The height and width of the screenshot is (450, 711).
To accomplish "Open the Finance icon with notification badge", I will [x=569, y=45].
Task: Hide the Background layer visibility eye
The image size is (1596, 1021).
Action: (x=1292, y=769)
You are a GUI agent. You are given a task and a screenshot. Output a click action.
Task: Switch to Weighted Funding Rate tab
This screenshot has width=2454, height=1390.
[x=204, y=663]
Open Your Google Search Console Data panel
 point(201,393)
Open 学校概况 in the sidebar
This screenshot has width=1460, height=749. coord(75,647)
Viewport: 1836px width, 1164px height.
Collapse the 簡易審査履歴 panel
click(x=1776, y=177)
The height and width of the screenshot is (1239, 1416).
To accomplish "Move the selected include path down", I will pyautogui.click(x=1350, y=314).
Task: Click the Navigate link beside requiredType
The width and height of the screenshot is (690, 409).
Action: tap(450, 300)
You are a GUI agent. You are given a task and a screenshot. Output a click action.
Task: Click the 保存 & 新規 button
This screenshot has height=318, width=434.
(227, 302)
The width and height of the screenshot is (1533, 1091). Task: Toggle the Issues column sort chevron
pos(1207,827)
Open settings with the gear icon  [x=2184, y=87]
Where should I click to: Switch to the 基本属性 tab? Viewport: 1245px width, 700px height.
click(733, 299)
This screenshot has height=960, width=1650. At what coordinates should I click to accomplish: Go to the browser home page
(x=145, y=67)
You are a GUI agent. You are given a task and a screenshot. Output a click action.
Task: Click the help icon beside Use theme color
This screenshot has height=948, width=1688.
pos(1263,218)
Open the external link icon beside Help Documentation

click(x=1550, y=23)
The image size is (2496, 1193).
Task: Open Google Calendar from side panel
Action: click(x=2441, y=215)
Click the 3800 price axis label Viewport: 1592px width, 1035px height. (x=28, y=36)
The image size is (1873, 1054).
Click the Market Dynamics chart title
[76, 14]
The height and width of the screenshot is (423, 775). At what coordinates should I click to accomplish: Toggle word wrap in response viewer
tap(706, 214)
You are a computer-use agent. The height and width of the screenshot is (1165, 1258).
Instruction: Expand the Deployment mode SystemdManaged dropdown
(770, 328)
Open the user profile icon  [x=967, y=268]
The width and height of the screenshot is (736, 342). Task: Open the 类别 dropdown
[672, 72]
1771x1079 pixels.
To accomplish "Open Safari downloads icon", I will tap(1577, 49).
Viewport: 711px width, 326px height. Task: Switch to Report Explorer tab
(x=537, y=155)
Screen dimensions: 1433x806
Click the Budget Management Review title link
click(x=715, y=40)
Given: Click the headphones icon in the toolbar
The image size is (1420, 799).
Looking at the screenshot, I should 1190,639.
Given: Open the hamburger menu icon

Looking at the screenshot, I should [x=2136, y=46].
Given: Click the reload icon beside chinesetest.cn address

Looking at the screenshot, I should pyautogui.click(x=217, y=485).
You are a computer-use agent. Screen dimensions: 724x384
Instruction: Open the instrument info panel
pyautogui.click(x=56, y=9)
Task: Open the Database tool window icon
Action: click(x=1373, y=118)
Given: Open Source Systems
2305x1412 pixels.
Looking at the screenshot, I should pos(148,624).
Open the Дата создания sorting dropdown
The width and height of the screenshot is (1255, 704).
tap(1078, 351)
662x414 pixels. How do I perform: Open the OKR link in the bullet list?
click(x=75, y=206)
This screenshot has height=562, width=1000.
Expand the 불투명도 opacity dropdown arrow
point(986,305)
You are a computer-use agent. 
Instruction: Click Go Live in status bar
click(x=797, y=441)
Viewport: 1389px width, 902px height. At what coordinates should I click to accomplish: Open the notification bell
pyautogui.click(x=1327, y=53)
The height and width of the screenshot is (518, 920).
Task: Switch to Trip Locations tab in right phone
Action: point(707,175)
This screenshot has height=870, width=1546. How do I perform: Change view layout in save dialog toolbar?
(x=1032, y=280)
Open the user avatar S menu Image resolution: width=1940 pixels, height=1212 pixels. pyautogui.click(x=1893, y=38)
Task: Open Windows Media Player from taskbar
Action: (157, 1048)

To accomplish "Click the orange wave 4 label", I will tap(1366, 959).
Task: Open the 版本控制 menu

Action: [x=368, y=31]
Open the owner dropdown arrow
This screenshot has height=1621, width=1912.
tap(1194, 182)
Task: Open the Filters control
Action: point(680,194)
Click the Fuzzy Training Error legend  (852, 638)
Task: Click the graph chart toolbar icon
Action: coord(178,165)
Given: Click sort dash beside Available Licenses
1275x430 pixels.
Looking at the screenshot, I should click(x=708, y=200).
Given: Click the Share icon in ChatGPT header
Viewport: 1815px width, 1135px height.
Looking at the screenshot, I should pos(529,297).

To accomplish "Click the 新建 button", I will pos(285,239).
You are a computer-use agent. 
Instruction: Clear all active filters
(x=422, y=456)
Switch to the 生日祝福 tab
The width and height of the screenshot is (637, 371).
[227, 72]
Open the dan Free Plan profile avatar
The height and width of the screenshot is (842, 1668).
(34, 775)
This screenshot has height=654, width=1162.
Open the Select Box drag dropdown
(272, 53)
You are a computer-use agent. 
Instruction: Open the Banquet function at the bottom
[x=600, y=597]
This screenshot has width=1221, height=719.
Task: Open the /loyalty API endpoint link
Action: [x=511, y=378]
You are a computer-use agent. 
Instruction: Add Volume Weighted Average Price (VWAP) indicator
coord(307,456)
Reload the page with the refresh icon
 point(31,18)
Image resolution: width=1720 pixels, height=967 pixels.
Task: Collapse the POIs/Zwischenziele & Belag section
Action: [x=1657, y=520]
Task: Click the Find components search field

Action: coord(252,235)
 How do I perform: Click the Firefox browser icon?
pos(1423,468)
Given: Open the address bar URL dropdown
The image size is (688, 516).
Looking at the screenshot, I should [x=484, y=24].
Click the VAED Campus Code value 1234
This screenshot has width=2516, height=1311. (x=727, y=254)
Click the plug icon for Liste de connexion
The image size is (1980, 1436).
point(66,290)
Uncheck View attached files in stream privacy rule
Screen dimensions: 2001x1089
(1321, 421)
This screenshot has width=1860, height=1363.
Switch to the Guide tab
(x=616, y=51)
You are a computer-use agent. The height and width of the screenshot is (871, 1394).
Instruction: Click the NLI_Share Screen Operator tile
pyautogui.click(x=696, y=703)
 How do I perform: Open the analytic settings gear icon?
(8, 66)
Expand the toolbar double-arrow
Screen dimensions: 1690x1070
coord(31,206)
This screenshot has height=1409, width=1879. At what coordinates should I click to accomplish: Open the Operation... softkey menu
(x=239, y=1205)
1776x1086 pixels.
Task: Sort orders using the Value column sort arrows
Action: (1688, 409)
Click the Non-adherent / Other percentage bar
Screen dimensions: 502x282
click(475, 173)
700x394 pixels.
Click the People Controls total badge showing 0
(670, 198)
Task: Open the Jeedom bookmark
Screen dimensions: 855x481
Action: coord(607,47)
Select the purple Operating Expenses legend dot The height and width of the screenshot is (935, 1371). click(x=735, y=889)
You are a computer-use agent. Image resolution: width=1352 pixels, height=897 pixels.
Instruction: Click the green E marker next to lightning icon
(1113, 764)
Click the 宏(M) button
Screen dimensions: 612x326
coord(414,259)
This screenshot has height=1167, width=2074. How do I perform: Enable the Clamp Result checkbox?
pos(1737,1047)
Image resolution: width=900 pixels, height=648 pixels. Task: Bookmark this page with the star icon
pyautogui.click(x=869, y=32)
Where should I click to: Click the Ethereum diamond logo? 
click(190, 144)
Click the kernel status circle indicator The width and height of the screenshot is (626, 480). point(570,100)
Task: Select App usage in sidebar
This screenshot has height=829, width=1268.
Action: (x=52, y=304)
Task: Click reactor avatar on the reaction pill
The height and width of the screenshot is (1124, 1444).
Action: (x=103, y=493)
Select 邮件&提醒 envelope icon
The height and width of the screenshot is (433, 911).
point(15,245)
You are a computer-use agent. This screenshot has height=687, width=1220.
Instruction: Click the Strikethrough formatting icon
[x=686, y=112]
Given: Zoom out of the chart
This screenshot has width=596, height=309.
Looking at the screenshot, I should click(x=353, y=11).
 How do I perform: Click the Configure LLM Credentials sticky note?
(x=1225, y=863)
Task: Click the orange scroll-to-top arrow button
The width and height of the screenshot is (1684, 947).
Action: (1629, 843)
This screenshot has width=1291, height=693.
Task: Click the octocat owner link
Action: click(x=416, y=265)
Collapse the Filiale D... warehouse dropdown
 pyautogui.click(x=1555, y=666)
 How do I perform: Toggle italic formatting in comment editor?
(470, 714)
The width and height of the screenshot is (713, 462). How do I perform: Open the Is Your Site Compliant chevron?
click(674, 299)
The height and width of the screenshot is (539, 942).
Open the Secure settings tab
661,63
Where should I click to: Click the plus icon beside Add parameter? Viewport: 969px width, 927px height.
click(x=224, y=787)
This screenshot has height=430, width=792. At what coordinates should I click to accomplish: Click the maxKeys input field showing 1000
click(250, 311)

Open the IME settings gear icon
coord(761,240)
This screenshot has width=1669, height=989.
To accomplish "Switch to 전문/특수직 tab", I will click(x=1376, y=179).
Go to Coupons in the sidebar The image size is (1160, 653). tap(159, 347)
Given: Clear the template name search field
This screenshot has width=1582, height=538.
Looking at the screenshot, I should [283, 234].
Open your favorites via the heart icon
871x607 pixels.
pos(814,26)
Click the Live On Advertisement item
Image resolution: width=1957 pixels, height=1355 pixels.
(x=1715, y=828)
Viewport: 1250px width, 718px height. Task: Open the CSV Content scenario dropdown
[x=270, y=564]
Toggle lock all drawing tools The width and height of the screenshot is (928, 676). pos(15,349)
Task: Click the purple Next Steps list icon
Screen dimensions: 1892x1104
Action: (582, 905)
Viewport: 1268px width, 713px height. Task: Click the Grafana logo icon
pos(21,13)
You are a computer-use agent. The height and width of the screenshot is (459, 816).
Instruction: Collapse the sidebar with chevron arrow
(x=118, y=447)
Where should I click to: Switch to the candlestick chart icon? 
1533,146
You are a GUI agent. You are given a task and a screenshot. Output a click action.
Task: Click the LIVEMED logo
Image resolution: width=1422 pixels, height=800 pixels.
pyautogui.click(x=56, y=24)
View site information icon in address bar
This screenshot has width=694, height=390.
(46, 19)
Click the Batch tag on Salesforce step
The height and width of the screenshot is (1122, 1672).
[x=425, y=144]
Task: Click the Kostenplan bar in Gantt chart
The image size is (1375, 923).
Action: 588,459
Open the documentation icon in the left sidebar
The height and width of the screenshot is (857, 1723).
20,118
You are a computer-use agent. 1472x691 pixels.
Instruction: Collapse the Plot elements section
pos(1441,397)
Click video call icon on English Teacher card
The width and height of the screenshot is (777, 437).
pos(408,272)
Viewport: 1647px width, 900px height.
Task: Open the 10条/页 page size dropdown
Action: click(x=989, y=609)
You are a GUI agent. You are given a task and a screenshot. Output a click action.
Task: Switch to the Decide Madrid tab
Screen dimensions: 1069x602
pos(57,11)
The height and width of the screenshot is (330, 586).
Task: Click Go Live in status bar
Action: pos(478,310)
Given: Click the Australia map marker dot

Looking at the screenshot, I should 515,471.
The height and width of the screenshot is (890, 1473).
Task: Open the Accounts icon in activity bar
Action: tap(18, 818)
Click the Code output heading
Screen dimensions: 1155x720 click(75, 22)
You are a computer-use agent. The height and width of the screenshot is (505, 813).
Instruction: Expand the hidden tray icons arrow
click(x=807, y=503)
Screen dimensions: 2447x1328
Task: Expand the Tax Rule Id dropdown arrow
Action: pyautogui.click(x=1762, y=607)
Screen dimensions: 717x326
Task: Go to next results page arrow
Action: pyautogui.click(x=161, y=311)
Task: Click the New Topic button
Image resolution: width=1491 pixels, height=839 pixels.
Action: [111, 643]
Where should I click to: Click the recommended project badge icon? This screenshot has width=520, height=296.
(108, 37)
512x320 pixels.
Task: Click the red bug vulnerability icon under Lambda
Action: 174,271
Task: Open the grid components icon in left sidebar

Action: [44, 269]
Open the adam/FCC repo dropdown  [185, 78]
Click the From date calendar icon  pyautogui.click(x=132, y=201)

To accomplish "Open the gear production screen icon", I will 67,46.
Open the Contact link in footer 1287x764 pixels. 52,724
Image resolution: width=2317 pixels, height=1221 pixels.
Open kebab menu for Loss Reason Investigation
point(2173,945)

______________________________

### Problem details
Taking the material above, extract exactly and only the lines from the line with "Task: Switch to Weighted Funding Rate tab" to the line with "Viewport: 1836px width, 1164px height.", inclusive of both.

### Solution
Task: Switch to Weighted Funding Rate tab
This screenshot has width=2454, height=1390.
[x=204, y=663]
Open Your Google Search Console Data panel
 point(201,393)
Open 学校概况 in the sidebar
This screenshot has width=1460, height=749. coord(75,647)
Viewport: 1836px width, 1164px height.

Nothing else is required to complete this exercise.